EFSUNLU MELODİ*-*BÖLÜM15*-*YALAN
(HAVİN)
"Havin yüzüme bakar mısın?" onu dinlemedim. Bir kaç adım ilerimizdeki güvercinlere bakmaya devam ettim. Daha cazip görünüyorlardı. Onu dinlemek neyi değiştirecekti ki? Zaten biliyordum ne yapmaya çalıştığını.

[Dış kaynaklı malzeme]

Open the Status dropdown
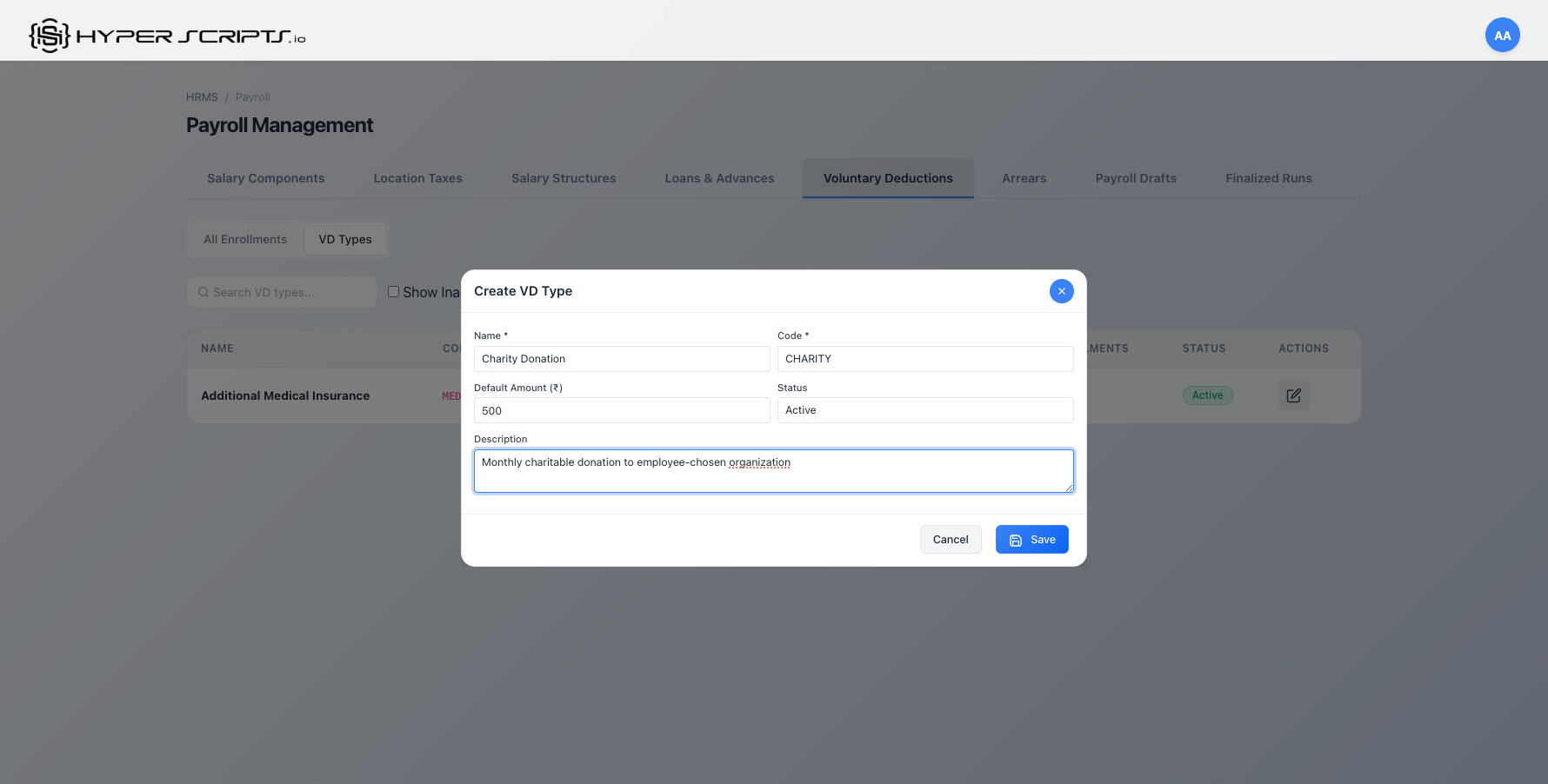Viewport: 1548px width, 784px height. [x=924, y=409]
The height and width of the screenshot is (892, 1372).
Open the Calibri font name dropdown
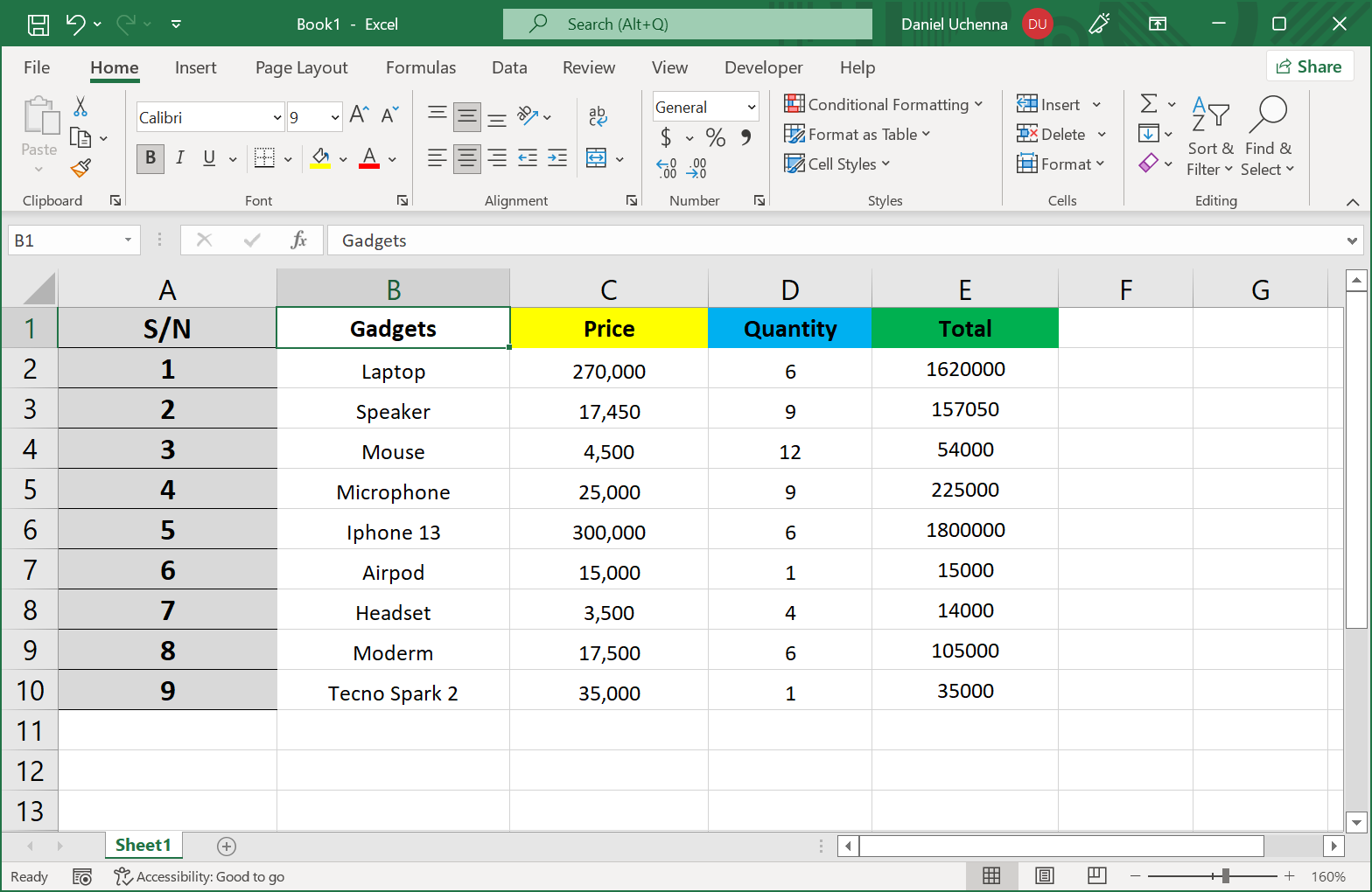277,117
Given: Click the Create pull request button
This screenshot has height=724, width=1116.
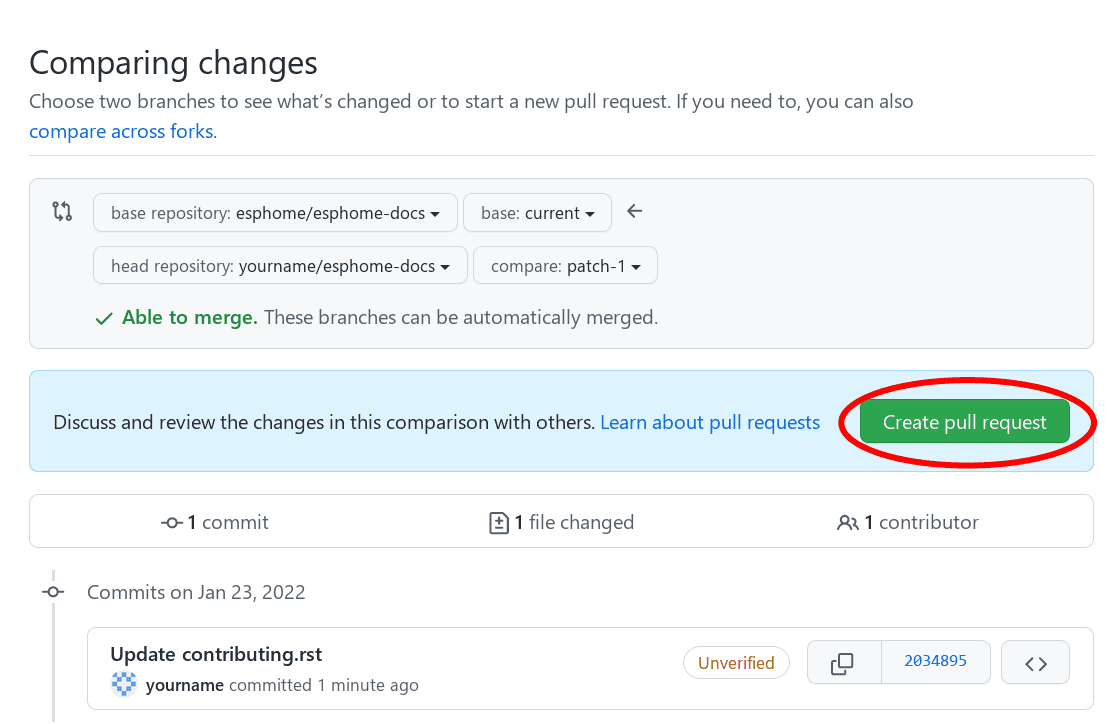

Kolumu tutup kendine çevirdi beni. Şimdi yüz yüzeydik. Konuşmadım. Buz mavisine dönüşen gözlerini inceledim. Kızmış gibi görünüyordu. Kızması bile saçmaydı benim için. Kızgın olması gereken bendim burada! Sakin kalmam da kızmıyorum anlamına gelmiyordu sonuçta! Gücünü çağırmıştı. Sanki üzerimde büyüsünü kullanabilecekmiş gibi! Hissettiğim karıncalanmayla içim ürperdi. Biri senin yanında gücü çağırıyorsa böyle bir etkiye neden oluyordu. İçindeki gücün fıkırdamasına ve senden izinsiz hareketlenmesine de. Aynı durum benim içinde geçerliydi şu an. Gücüm Yoshi'den etkilenmişti ve ben çağırmadan yanıma gelmişti. "Bir şey söylemeyecek misin?"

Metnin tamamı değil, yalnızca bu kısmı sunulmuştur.